Perché tanto successo? “Le attrezzature per provocare scariche elettriche sono in enorme crescita – afferma Sauro Scarpelli, coordinatore armi di Amnesty a Londra – perché non lasciano segni sul corpo e costituiscono, quindi, una sorta di garanzia di impunità per i torturatori, che non potranno essere incriminati”.
Gli Stati Uniti, fra i Paesi leader del commercio di materiali in grado di provocare scariche elettriche, sono fra i pochi a subordinare l’esportazione al possesso di apposite licenze. Le autorizzazioni, però, non mettono al riparo dal rischio che tali strumenti di tortura siano venduti a regimi liberticidi.
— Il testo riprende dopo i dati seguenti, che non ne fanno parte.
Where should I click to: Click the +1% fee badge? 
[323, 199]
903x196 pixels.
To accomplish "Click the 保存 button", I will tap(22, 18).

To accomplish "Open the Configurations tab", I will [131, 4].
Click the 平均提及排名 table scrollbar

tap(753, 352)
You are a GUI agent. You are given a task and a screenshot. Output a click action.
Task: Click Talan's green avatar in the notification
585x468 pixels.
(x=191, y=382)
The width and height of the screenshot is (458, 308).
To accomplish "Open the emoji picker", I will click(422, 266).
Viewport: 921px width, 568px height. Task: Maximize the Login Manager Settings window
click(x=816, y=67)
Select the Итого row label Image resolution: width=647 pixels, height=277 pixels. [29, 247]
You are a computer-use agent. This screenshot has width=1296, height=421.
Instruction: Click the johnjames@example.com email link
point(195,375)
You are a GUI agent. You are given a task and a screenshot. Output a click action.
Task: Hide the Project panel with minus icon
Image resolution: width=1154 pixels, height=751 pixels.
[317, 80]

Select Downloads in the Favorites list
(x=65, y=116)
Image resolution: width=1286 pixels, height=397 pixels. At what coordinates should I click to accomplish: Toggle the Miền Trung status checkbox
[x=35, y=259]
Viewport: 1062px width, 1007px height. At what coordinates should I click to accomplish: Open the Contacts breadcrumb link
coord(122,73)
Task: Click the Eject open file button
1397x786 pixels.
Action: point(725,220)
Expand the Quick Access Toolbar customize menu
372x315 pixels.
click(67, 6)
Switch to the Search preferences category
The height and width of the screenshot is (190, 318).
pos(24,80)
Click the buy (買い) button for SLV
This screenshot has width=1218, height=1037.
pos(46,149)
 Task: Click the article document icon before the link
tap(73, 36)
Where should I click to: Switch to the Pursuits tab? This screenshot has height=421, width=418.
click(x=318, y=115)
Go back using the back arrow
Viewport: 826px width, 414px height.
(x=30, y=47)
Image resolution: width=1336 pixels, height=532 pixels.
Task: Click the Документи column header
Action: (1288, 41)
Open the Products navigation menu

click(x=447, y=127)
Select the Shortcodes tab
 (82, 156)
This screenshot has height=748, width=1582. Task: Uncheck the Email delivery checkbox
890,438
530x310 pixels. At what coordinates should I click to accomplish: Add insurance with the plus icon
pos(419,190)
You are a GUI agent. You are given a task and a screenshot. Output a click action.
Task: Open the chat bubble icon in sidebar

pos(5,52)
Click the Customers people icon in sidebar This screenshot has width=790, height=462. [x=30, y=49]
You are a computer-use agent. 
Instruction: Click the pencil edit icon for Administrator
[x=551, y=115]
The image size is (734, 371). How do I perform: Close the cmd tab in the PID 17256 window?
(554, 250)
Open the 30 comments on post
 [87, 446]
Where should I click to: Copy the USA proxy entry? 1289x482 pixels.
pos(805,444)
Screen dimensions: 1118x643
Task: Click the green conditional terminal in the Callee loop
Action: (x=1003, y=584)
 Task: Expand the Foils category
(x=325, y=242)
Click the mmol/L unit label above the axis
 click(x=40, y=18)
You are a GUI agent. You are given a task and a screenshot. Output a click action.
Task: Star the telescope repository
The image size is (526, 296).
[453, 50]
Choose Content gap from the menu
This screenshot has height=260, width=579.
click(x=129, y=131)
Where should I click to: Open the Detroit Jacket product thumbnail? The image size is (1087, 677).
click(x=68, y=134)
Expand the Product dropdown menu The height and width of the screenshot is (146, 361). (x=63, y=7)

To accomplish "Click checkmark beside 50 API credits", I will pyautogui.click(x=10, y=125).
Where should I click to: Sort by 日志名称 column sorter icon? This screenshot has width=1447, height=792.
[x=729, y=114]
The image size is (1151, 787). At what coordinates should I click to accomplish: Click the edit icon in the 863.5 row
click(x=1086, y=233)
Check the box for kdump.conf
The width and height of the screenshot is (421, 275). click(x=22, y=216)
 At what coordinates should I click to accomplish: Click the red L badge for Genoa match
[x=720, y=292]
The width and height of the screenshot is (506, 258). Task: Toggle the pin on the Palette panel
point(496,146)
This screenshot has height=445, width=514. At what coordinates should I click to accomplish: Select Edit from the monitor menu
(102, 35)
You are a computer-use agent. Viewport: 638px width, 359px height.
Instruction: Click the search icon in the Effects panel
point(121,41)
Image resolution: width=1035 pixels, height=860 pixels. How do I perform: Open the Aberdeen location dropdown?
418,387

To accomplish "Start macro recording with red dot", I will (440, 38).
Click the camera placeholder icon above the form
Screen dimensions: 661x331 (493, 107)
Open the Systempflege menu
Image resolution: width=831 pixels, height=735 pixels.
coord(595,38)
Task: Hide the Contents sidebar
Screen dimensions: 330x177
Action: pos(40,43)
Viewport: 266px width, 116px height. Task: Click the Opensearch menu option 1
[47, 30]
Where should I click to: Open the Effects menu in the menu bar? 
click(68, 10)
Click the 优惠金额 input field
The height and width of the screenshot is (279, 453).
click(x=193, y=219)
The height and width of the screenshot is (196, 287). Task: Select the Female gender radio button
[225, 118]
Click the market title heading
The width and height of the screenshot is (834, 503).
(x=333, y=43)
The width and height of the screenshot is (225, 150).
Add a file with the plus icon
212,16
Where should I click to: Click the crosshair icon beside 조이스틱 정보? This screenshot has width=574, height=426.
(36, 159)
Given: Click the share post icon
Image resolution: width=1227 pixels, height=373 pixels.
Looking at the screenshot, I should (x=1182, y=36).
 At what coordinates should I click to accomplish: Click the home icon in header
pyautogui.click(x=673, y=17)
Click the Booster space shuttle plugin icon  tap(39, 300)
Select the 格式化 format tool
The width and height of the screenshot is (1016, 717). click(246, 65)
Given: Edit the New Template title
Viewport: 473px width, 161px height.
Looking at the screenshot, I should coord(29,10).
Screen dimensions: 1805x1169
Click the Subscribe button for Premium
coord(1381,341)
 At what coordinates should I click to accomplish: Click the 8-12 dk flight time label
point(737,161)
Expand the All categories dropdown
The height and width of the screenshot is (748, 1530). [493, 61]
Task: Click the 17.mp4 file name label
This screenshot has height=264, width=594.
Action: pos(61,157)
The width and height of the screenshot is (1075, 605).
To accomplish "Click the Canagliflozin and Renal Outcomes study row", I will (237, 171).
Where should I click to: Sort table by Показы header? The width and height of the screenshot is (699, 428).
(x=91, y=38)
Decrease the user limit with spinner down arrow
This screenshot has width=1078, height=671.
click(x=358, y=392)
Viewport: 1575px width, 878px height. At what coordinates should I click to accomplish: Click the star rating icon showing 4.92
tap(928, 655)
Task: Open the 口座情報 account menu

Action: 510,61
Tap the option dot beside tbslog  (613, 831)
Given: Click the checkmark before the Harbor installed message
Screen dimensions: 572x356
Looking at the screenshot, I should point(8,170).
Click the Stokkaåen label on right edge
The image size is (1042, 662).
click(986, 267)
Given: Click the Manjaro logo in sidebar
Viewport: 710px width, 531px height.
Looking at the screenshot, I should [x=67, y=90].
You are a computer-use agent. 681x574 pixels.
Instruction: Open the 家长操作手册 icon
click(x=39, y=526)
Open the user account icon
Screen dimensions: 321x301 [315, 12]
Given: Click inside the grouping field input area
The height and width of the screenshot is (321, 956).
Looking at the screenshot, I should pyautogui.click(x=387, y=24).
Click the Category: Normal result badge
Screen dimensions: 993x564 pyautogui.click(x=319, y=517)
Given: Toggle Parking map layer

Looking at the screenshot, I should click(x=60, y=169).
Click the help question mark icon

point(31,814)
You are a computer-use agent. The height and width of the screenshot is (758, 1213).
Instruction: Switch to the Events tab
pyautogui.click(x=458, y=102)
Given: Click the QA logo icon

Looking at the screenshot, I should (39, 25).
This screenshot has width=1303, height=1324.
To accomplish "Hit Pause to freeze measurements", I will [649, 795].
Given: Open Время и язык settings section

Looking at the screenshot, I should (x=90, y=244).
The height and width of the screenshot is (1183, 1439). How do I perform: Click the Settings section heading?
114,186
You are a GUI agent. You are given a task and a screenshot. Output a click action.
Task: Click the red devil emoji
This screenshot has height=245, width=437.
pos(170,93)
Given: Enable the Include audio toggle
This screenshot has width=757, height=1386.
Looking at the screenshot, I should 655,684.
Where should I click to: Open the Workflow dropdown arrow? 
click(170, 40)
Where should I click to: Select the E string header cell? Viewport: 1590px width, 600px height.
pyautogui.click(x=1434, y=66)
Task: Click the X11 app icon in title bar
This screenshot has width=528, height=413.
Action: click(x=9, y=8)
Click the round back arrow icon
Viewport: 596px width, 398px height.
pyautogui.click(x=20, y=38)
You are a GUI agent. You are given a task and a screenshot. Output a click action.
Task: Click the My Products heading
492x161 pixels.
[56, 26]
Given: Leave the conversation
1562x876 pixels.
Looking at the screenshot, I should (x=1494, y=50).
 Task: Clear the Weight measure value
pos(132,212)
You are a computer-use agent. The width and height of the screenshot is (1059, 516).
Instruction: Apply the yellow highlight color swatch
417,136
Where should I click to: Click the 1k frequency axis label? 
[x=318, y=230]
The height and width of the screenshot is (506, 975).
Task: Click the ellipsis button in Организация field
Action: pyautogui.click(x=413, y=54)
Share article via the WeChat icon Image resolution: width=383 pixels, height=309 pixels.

Nel 2002 il Dipartimento al Commercio di Washington ha autorizzato la vendita di questi strumenti a 12 Paesi (Bangladesh, Brasile, Ecuador, Ghana, Honduras, India, Giordania, Libano, Messico, Arabia Saudita, Sud Africa e Venezuela) che un’altra branca dell’Amministrazione Usa, il Dipartimento di Stato ha messo proprio fra “i cattivi” a causa del continuo ricorso alla tortura. Le autorità nordamericane, tuttavia, hanno respinto la richiesta di esportare bastoni elettrici alla Nigeria. Nel 2002 l’ammontare delle licenze di esportazione di tali apparecchiature è stato di circa 15 milioni di dollari.
A fronte di questi importi relativamente modesti è invece altissimo il costo in termini di sofferenza inflitta ad esseri umani. Non si tratta di eventualità remote, ma di aiuti concreti agli aguzzini.
Anche altri Paesi hanno un ruolo significativo nel commercio dei mezzi di tortura. Taiwan ha il maggior numero di aziende che producono attrezzature per prati care scariche elettriche, ben 16.
La normativa locale ne vieta l’uso nel Paese asiatico ma non l’esportazione. Anche la Cina è fra i principali produttori, ne ha fatto largo uso sui detenuti, ad esempio i monaci tibetani, uno dei quali è riuscito a mostrare in Occidente un bastone elettrico con cui è stato seviziato per lungo tempo. Pechino ha fornito migliaia di questi bastoni, fucili lancialacrimogeni e altri strumenti del genere alla Corea del Nord.
Naturalmente la sadica mente umana ha prodotto molti altri strumenti utilizzabili per torturare, gli esempi potrebbero essere tanti; eccone alcuni: in Cina sono stati esposti, a una fiera della polizia, manganelli d’acciaio dotati di chiodi, l’anno scorso gli Stati Uniti hanno venduto all’Arabia Saudita più di nove tonnellate di ceppi di ferro, nonostante tali strumenti siano vietati dalle norme ONU sul trattamento dei detenuti; il governo sudafricano ha pubblicato un bando, poche settimane fa, per la fornitura di ceppi di ferro, catene e scudi elettrici antisommossa.
In un contesto così deprimente è da segnalare che l’Unione Europea non risulta avere una legge per vietare queste transazioni, tuttavia esiste una bozza di direttiva. In definitiva, il cammino verso l’abolizione della tortura, duecento anni dopo l’illuminismo, è ancora lontano.